Apple is alleging infringement on four design-related patents. Two of them relate to the iPhone, one the iPad, and one on the icon grid layout of iOS. Setting the iOS patent aside for a moment, Apple’s lawyer walked Peter Bressler through each of Apple’s iPhone and iPad related design patents.

The patent expert, Peter Bressler, an adjunct associate professor at the University of Pennsylvania (and president of the Industrial Designers Society of America between 1989 to 1990) who has been called as an expert witness in seven different trials, affirmed everything Apple had originally accused Samsung of, claiming that about a dozen devices, including Samsung’s Galaxy S, Galaxy S II, and Galaxy Tabs, infringe Apple’s three patents.

Samsung has argued before that there is prior art with regards to the USD618,677 patent, which covers the flat front, rectangular shape, curved corners and speaker grill of the phone. Mr. Bressler explained the prior art argument and process:

The point of this process is to examine the prior art you can find. Whatever is most like the ‘677 patent. You compare the patented design to the design in the closest prior art and try to determine the most significant differences.

With Samsung’s included prior art, images from a 2005 Sharp design, Bressler found enough difference to agree with Apple that the art has no bearing on Apple’s patent.

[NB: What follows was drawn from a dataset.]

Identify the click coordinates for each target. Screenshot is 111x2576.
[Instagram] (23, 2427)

Apple’s counsel also asked about the back of the Galaxy S 4G, as an example, with regards to the ‘677 patent. The Galaxy S 4G has a small hump on the back on both the top and the bottom, though according to Mr. Bressler, the back is not under consideration since the ‘677 patent only covers the front of the device.

The conversation then moved to Apple’s trade dress claims. Trade dress centers more around the general aesthetic of a brand’s products that differentiate them in the market. Think McDonald’s golden arches. Apple is asserting one trade dress registration which covers both the iPad and iPhone’s distinctly “Apple” design.

Mr. Bressler argued that there are plenty of alternative designs to both the phone and the tablet that would still achieve the same functionality.